- Aim of the task:
Reproduce the whole listing, keeping each word unchanged.
---- Given records
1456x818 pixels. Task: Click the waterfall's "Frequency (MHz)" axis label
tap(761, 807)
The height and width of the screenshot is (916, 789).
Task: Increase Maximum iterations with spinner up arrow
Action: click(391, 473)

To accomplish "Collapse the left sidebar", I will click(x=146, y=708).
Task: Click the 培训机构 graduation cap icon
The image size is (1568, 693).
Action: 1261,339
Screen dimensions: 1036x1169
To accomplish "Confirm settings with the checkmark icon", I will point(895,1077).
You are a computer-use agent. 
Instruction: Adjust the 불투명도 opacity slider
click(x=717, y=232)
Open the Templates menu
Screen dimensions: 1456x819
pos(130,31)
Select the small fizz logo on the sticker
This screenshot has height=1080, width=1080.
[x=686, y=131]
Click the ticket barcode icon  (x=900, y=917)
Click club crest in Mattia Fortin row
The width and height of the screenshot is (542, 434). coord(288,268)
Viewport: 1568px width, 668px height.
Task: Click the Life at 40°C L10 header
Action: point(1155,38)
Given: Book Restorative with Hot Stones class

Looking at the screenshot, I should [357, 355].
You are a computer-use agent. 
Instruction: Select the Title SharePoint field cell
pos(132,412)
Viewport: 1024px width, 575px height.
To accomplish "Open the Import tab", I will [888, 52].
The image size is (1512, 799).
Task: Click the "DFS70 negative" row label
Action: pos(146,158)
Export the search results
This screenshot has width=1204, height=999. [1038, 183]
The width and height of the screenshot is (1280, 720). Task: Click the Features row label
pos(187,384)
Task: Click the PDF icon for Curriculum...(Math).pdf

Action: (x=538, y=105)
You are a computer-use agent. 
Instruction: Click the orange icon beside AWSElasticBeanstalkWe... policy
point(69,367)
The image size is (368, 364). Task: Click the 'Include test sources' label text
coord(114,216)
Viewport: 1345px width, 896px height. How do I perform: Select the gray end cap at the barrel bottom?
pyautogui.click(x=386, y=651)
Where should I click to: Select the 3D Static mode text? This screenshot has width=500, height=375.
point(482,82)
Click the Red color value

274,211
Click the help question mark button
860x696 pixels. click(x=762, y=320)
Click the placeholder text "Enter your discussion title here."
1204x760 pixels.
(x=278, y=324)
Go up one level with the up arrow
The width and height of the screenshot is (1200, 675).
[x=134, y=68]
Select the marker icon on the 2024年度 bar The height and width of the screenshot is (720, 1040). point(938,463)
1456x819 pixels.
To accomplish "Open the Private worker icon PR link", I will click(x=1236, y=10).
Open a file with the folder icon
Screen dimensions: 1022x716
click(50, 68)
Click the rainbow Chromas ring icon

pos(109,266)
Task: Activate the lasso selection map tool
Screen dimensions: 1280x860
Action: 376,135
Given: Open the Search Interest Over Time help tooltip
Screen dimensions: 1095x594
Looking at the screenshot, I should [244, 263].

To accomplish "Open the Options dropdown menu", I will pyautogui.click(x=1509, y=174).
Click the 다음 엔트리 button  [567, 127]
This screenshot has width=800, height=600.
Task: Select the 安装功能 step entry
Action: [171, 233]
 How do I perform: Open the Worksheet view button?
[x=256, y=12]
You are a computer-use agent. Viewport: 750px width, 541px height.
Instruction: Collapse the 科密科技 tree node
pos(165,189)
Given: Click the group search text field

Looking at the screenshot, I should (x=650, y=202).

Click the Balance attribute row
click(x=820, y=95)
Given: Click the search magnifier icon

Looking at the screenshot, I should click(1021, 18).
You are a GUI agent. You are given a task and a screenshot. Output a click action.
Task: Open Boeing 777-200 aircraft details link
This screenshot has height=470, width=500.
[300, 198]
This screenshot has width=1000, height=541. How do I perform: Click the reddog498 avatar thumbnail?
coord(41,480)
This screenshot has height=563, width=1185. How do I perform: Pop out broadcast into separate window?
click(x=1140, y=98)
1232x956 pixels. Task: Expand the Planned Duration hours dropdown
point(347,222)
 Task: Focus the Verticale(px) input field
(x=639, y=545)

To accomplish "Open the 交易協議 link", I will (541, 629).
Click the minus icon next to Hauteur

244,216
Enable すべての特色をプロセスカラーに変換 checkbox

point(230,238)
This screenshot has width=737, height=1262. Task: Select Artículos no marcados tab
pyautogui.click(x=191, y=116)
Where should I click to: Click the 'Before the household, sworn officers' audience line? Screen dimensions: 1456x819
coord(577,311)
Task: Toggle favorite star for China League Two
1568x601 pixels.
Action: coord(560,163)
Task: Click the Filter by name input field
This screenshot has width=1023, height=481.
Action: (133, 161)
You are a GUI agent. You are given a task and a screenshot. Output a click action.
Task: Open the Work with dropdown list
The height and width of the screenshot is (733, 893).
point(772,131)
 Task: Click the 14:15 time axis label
--------
- Response:
1456x818 pixels. Task: Click the waterfall's "Frequency (MHz)" axis label
tap(761, 807)
The height and width of the screenshot is (916, 789).
Task: Increase Maximum iterations with spinner up arrow
Action: click(391, 473)

To accomplish "Collapse the left sidebar", I will click(x=146, y=708).
Task: Click the 培训机构 graduation cap icon
The image size is (1568, 693).
Action: 1261,339
Screen dimensions: 1036x1169
To accomplish "Confirm settings with the checkmark icon", I will point(895,1077).
You are a computer-use agent. 
Instruction: Adjust the 불투명도 opacity slider
click(x=717, y=232)
Open the Templates menu
Screen dimensions: 1456x819
pos(130,31)
Select the small fizz logo on the sticker
This screenshot has height=1080, width=1080.
[x=686, y=131]
Click the ticket barcode icon  (x=900, y=917)
Click club crest in Mattia Fortin row
The width and height of the screenshot is (542, 434). coord(288,268)
Viewport: 1568px width, 668px height.
Task: Click the Life at 40°C L10 header
Action: point(1155,38)
Given: Book Restorative with Hot Stones class

Looking at the screenshot, I should [357, 355].
You are a computer-use agent. 
Instruction: Select the Title SharePoint field cell
pos(132,412)
Viewport: 1024px width, 575px height.
To accomplish "Open the Import tab", I will [888, 52].
The image size is (1512, 799).
Task: Click the "DFS70 negative" row label
Action: pos(146,158)
Export the search results
This screenshot has width=1204, height=999. [1038, 183]
The width and height of the screenshot is (1280, 720). Task: Click the Features row label
pos(187,384)
Task: Click the PDF icon for Curriculum...(Math).pdf

Action: (x=538, y=105)
You are a computer-use agent. 
Instruction: Click the orange icon beside AWSElasticBeanstalkWe... policy
point(69,367)
The image size is (368, 364). Task: Click the 'Include test sources' label text
coord(114,216)
Viewport: 1345px width, 896px height. How do I perform: Select the gray end cap at the barrel bottom?
pyautogui.click(x=386, y=651)
Where should I click to: Select the 3D Static mode text? This screenshot has width=500, height=375.
point(482,82)
Click the Red color value

274,211
Click the help question mark button
860x696 pixels. click(x=762, y=320)
Click the placeholder text "Enter your discussion title here."
1204x760 pixels.
(x=278, y=324)
Go up one level with the up arrow
The width and height of the screenshot is (1200, 675).
[x=134, y=68]
Select the marker icon on the 2024年度 bar The height and width of the screenshot is (720, 1040). point(938,463)
1456x819 pixels.
To accomplish "Open the Private worker icon PR link", I will click(x=1236, y=10).
Open a file with the folder icon
Screen dimensions: 1022x716
click(50, 68)
Click the rainbow Chromas ring icon

pos(109,266)
Task: Activate the lasso selection map tool
Screen dimensions: 1280x860
Action: 376,135
Given: Open the Search Interest Over Time help tooltip
Screen dimensions: 1095x594
Looking at the screenshot, I should [244, 263].

To accomplish "Open the Options dropdown menu", I will pyautogui.click(x=1509, y=174).
Click the 다음 엔트리 button  [567, 127]
This screenshot has width=800, height=600.
Task: Select the 安装功能 step entry
Action: [171, 233]
 How do I perform: Open the Worksheet view button?
[x=256, y=12]
You are a computer-use agent. Viewport: 750px width, 541px height.
Instruction: Collapse the 科密科技 tree node
pos(165,189)
Given: Click the group search text field

Looking at the screenshot, I should (x=650, y=202).

Click the Balance attribute row
click(x=820, y=95)
Given: Click the search magnifier icon

Looking at the screenshot, I should click(1021, 18).
You are a GUI agent. You are given a task and a screenshot. Output a click action.
Task: Open Boeing 777-200 aircraft details link
This screenshot has height=470, width=500.
[300, 198]
This screenshot has width=1000, height=541. How do I perform: Click the reddog498 avatar thumbnail?
coord(41,480)
This screenshot has height=563, width=1185. How do I perform: Pop out broadcast into separate window?
click(x=1140, y=98)
1232x956 pixels. Task: Expand the Planned Duration hours dropdown
point(347,222)
 Task: Focus the Verticale(px) input field
(x=639, y=545)

To accomplish "Open the 交易協議 link", I will (541, 629).
Click the minus icon next to Hauteur

244,216
Enable すべての特色をプロセスカラーに変換 checkbox

point(230,238)
This screenshot has width=737, height=1262. Task: Select Artículos no marcados tab
pyautogui.click(x=191, y=116)
Where should I click to: Click the 'Before the household, sworn officers' audience line? Screen dimensions: 1456x819
coord(577,311)
Task: Toggle favorite star for China League Two
1568x601 pixels.
Action: coord(560,163)
Task: Click the Filter by name input field
This screenshot has width=1023, height=481.
Action: (133, 161)
You are a GUI agent. You are given a task and a screenshot. Output a click action.
Task: Open the Work with dropdown list
The height and width of the screenshot is (733, 893).
point(772,131)
 Task: Click the 14:15 time axis label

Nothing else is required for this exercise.